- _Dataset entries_
────────────────────

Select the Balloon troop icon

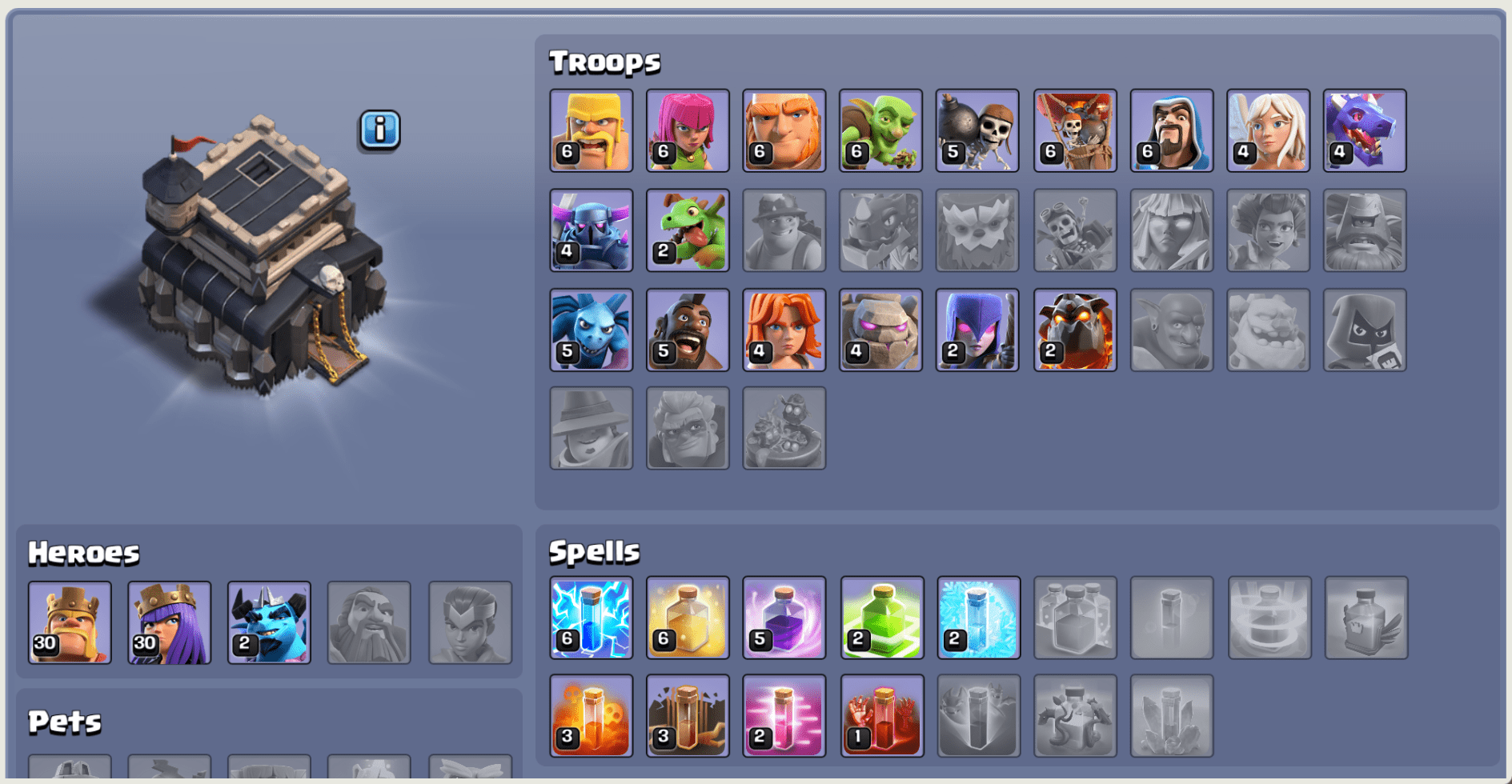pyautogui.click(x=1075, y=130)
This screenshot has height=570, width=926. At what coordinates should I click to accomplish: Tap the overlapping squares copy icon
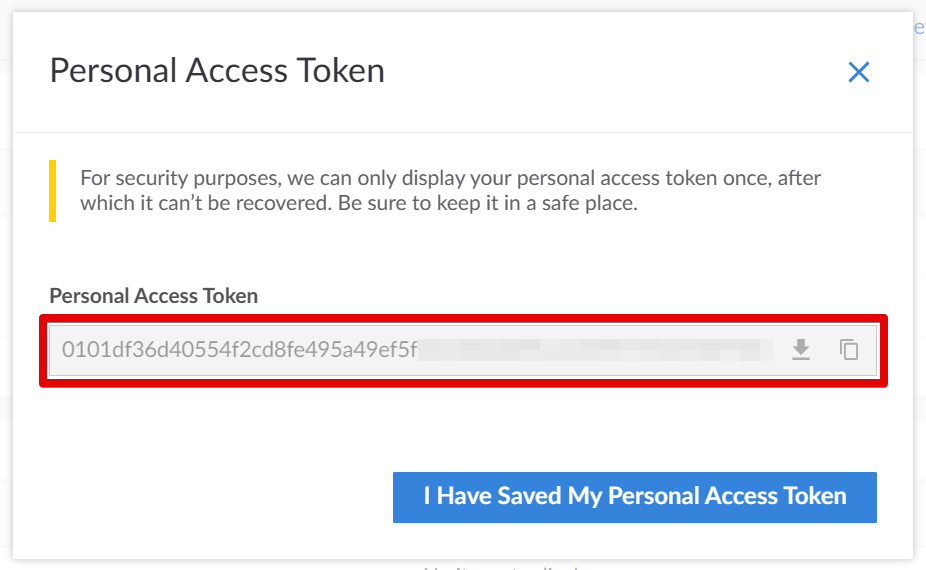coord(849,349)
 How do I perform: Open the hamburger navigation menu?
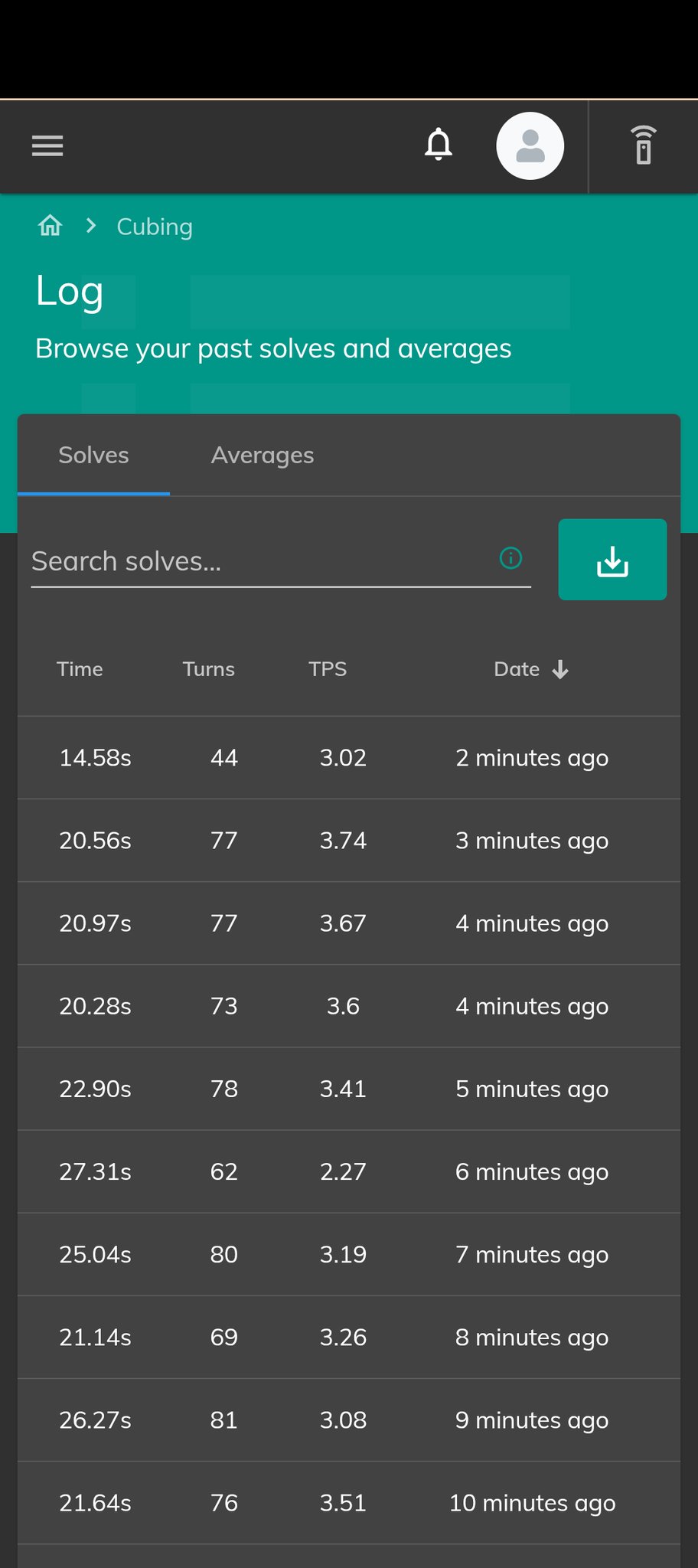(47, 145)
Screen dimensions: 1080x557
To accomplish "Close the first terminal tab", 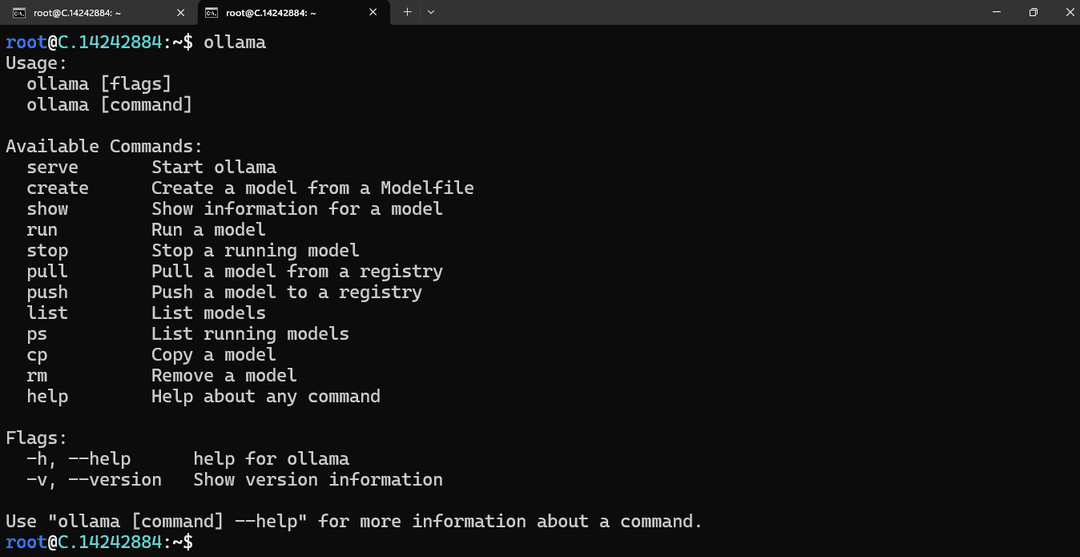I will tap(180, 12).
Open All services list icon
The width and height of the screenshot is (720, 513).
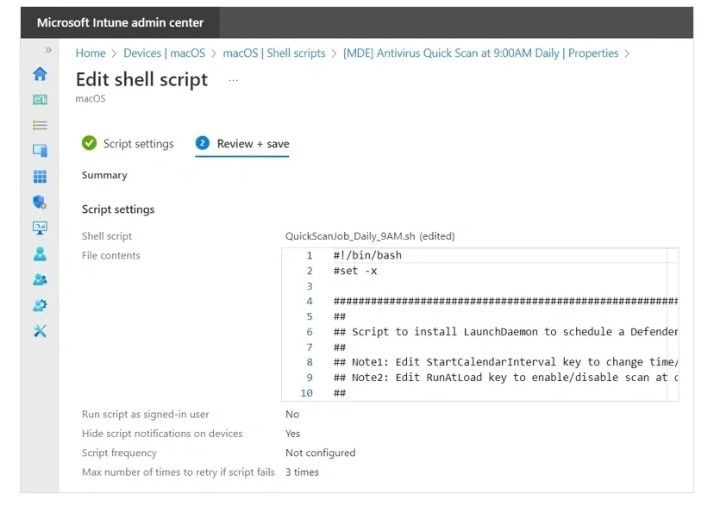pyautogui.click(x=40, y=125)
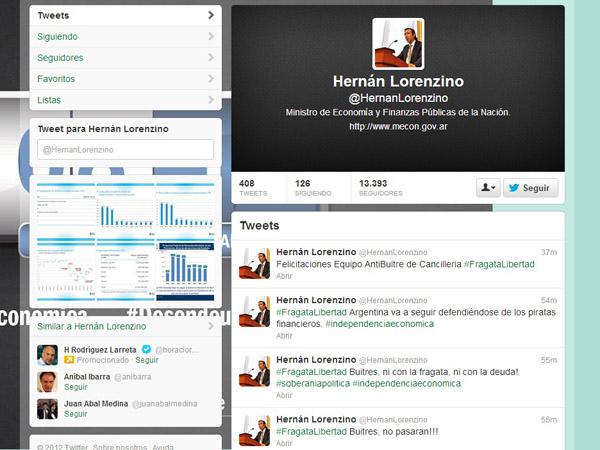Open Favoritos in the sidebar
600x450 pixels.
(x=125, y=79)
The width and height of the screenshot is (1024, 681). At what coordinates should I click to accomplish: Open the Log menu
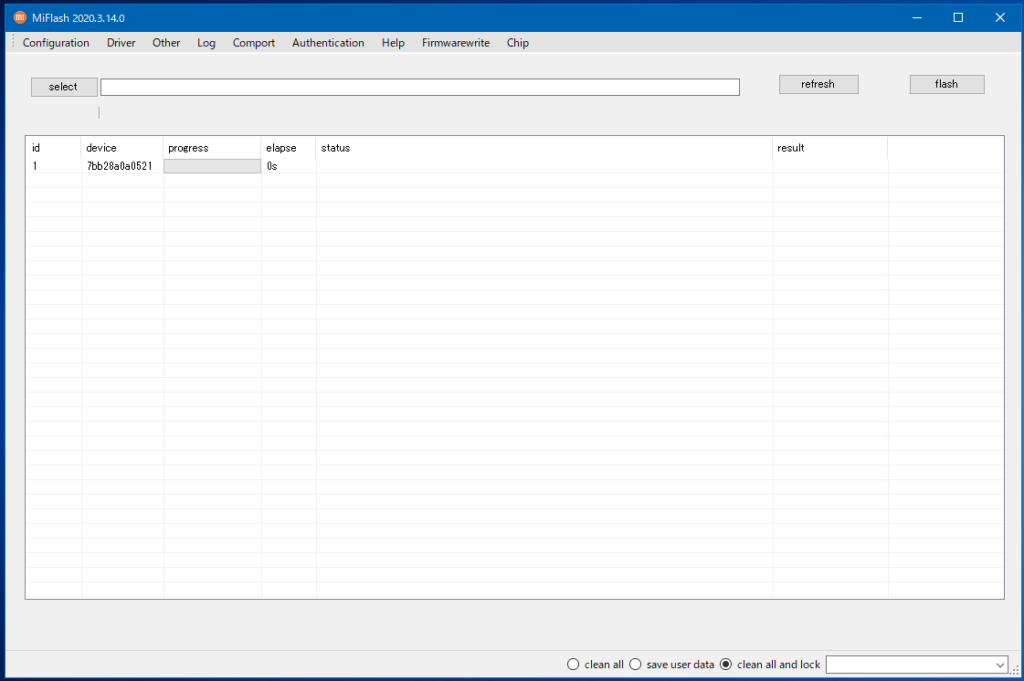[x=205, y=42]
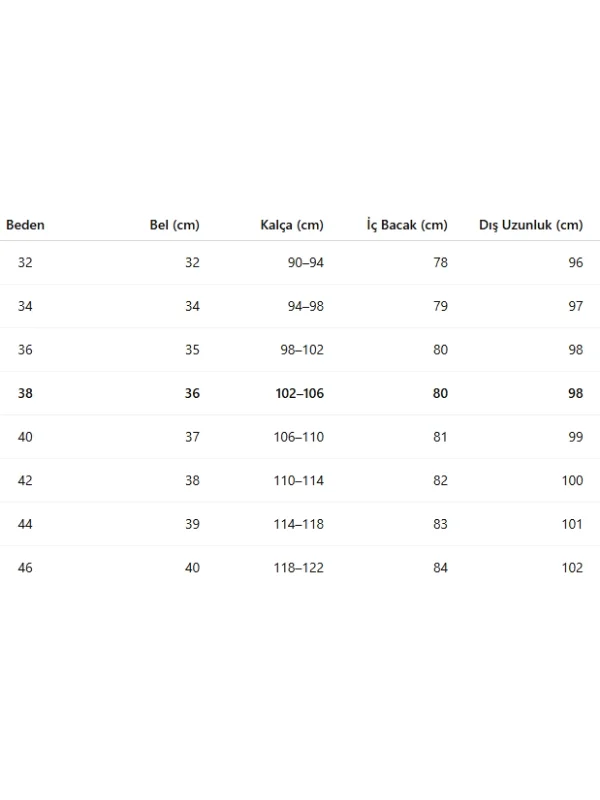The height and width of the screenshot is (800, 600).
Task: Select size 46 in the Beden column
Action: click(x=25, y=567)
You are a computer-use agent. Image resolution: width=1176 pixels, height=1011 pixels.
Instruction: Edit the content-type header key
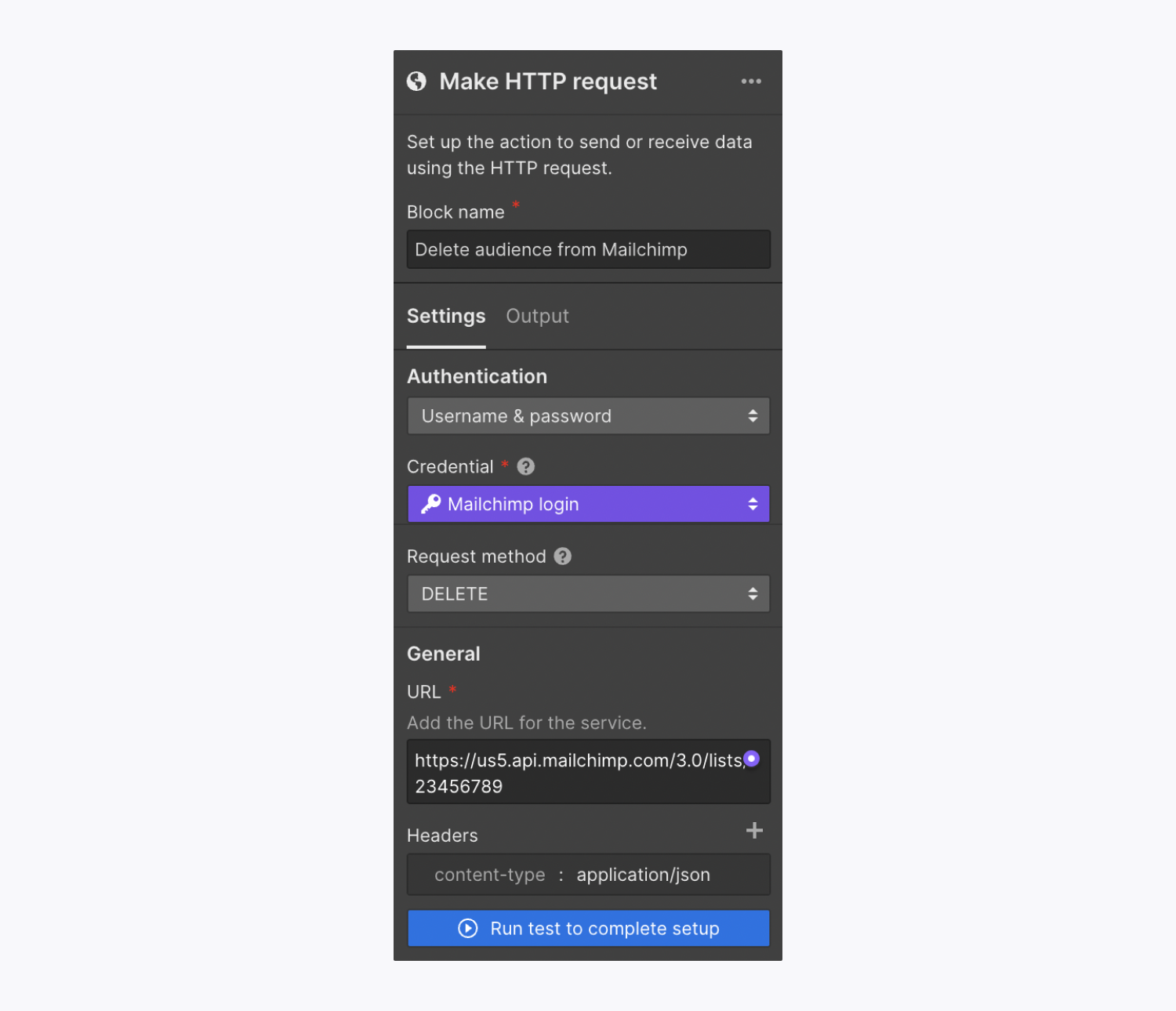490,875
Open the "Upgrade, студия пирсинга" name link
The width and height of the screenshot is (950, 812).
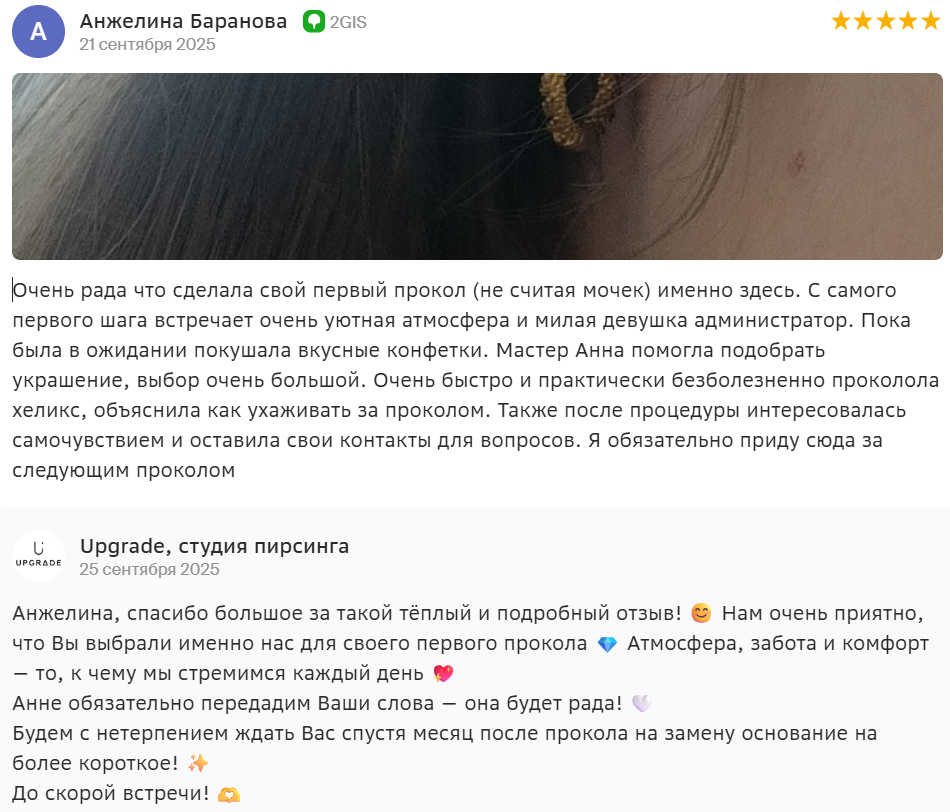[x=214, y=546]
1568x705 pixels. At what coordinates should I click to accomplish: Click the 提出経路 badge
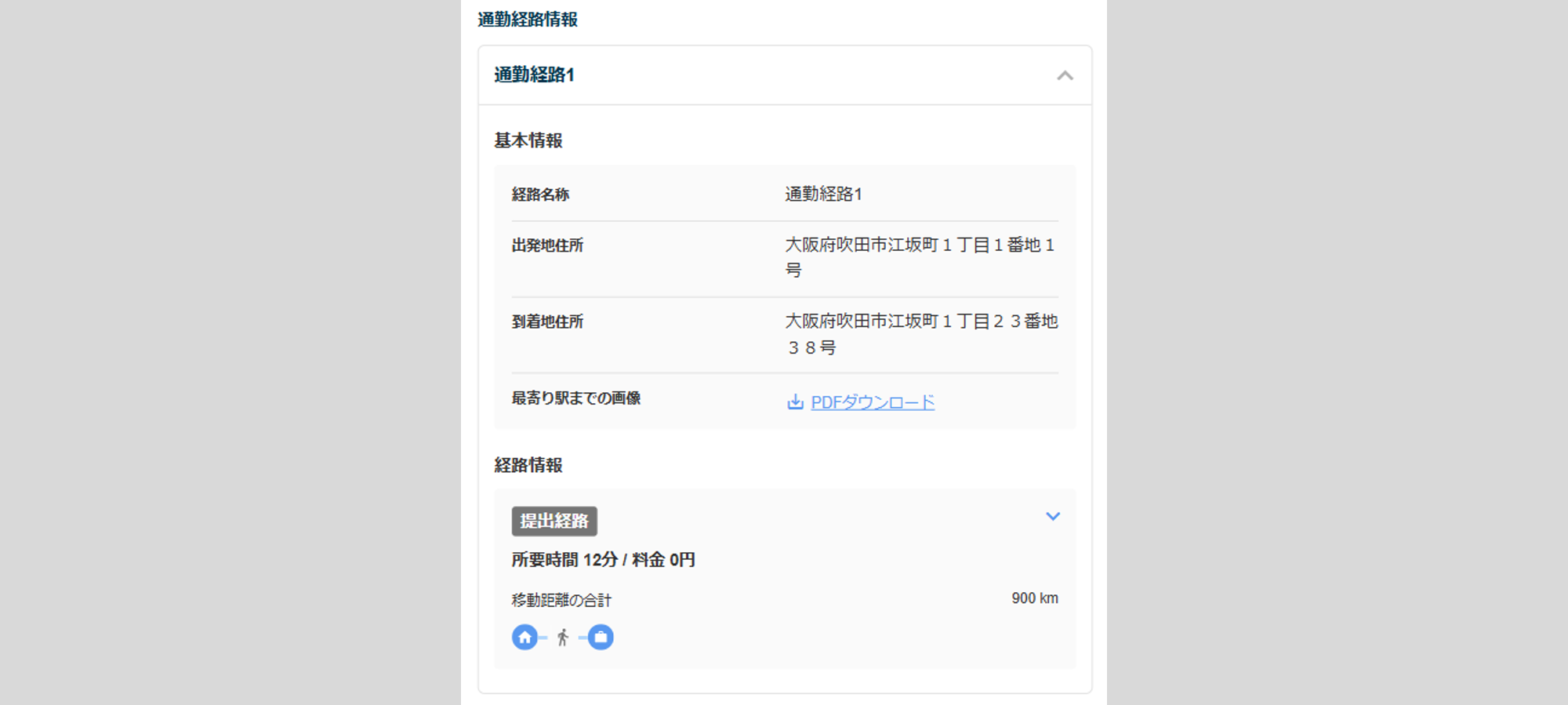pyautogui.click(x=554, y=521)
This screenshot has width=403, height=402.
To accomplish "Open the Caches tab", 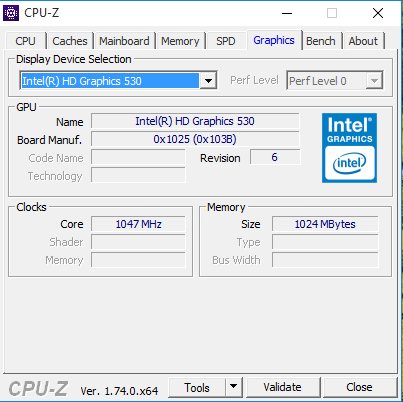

────────────────────

- _DESCRIPTION OF THE TASK_
Starting at the line that contains "You are a computer-use" and ending at the final line of the data, reproduce each line exactly. Pictures stay out of the copy.

- _ANSWER SECTION_
You are a computer-use agent. Image resolution: width=1176 pixels, height=1011 pixels.
Instruction: Edit the content-type header key
490,875
Open the "Upgrade, студия пирсинга" name link
The width and height of the screenshot is (950, 812).
[x=214, y=546]
1568x705 pixels. At what coordinates should I click to accomplish: Click the 提出経路 badge
pyautogui.click(x=554, y=521)
This screenshot has width=403, height=402.
To accomplish "Open the Caches tab", 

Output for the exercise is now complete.